PARLEMENTARIA.ID –
Kontroversi RUU: Cermin Jarak DPR dengan Aspirasi Warga – Mengapa Suara Rakyat Kerap Terpinggirkan?
Setiap kali ada Rancangan Undang-Undang (RUU) baru yang mengemuka di ruang publik, seringkali respons yang muncul dari masyarakat adalah campuran antara rasa penasaran, harapan, dan tak jarang, kekhawatiran yang mendalam. Belakangan ini, kekhawatiran itu bahkan lebih dominan, berubah menjadi gelombang protes dan kritik tajam. Fenomena ini bukan sekadar dinamika legislasi biasa, melainkan cermin tebal akan adanya jarak yang menganga antara lembaga legislatif kita, Dewan Perwakilan Rakyat Republik Indonesia (DPR RI), dengan denyut nadi aspirasi masyarakat yang mereka wakili.
Mengapa RUU kerap menjadi sumber polemik, dan mengapa suara rakyat seolah terpinggirkan dalam proses pembentukannya? Artikel ini akan mengupas tuntas akar masalah, dampak, dan harapan untuk jembatan yang lebih kokoh antara DPR dan warga.
Ketika RUU Memancing Badai: Kilas Balik Kontroversi
Sejarah legislasi Indonesia beberapa tahun terakhir diwarnai oleh sejumlah RUU yang memancing badai protes dan perdebatan sengit. Sebut saja Undang-Undang Cipta Kerja yang dikenal sebagai Omnibus Law, revisi Undang-Undang Komisi Pemberantasan Korupsi (UU KPK), hingga RUU Kitab Undang-Undang Hukum Pidana (KUHP) yang masih menuai pro-kontra, dan yang terbaru, draf RUU Penyiaran. Masing-masing memiliki cerita kontroversinya sendiri, namun benang merahnya serupa: persepsi bahwa proses pembentukannya minim partisipasi publik, terkesan terburu-buru, dan substansinya dianggap tidak berpihak pada kepentingan rakyat banyak.

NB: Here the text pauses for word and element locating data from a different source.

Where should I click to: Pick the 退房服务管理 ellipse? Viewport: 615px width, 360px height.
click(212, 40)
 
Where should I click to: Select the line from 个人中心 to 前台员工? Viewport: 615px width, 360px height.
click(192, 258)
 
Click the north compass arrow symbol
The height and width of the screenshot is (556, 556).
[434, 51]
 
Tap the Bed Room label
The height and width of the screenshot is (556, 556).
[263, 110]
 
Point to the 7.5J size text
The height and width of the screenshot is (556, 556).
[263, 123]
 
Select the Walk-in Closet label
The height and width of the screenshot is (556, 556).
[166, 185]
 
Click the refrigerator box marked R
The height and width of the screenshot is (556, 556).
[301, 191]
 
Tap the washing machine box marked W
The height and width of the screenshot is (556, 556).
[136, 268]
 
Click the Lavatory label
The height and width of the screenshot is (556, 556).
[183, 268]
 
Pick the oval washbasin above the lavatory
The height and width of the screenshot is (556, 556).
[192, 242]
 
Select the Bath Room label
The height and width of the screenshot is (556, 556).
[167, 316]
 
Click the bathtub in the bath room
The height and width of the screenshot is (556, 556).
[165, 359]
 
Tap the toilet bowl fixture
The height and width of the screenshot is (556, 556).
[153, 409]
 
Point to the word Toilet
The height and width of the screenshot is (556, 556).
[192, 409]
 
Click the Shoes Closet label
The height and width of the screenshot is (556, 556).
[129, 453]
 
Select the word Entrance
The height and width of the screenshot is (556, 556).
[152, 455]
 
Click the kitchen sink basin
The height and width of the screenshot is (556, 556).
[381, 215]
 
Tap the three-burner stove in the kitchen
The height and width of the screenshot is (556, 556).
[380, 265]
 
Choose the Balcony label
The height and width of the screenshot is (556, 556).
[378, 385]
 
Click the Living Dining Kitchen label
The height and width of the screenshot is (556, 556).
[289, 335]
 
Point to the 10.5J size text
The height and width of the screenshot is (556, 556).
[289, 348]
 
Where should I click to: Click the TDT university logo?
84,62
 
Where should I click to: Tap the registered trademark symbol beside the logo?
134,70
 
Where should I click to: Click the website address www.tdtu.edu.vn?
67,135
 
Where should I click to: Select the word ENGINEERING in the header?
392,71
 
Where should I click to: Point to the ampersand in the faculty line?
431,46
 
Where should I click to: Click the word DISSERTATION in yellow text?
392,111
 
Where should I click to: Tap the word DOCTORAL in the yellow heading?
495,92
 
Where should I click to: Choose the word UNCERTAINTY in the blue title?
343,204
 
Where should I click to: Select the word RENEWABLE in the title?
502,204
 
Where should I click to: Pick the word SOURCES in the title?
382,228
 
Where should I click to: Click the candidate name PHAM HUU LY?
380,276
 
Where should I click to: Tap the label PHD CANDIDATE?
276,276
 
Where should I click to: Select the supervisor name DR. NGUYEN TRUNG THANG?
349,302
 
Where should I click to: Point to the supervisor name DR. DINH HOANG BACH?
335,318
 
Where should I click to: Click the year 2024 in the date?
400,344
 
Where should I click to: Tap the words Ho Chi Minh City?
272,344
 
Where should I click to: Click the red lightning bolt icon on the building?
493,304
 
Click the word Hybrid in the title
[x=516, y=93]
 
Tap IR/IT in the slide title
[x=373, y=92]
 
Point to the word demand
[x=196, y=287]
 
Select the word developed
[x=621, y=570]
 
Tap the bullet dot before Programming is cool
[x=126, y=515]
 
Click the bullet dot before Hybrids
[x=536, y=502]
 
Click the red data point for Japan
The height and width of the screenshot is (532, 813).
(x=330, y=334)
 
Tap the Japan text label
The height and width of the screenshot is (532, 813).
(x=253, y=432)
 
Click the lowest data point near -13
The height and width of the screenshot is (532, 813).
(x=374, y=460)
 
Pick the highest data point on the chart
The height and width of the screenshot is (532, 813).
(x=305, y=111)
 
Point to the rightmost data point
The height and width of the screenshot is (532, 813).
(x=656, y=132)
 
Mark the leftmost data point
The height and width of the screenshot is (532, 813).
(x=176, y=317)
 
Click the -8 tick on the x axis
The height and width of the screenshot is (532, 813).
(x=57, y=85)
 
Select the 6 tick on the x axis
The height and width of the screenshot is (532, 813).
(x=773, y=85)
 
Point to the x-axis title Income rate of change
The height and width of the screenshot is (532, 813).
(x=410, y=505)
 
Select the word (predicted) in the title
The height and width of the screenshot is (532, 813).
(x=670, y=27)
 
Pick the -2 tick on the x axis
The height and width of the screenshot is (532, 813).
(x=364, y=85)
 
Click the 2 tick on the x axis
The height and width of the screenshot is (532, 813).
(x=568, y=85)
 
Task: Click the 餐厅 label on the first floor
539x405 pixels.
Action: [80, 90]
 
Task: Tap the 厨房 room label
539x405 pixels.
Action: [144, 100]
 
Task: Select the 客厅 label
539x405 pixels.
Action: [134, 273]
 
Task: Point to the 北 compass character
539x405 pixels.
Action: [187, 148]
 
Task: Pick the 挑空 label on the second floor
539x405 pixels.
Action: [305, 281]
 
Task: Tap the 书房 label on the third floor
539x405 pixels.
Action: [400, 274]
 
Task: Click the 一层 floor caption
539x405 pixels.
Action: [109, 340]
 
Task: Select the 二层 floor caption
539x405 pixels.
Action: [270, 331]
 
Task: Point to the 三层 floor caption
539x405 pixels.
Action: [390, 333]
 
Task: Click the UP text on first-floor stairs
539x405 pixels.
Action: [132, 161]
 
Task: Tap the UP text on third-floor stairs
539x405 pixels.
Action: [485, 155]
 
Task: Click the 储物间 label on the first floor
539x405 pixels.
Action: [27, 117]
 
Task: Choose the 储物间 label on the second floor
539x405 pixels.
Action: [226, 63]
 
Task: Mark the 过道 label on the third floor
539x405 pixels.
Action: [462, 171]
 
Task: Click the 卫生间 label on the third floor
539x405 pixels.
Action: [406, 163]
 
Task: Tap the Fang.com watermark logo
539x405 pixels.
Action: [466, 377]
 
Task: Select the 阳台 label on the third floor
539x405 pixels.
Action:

UU Cipta Kerja, misalnya, dianggap merugikan buruh dan mengancam lingkungan hidup. Revisi UU KPK dinilai melemahkan lembaga antirasuah. Sementara itu, RUU KUHP memicu kekhawatiran akan kriminalisasi kebebasan berekspresi dan pengaturan ranah privat yang terlalu jauh. Draf RUU Penyiaran belakangan ini juga menuai protes karena dianggap berpotensi mengekang kebebasan pers dan kreativitas digital.
Kontroversi-kontroversi ini bukan sekadar "riuh di media sosial," melainkan manifestasi nyata dari ketidakpuasan dan perasaan tidak terwakili yang dirasakan oleh jutaan warga. Mereka melihat RUU sebagai produk legislasi yang seharusnya melindungi dan memajukan hak-hak mereka, justru berpotensi membatasi atau bahkan mencabutnya.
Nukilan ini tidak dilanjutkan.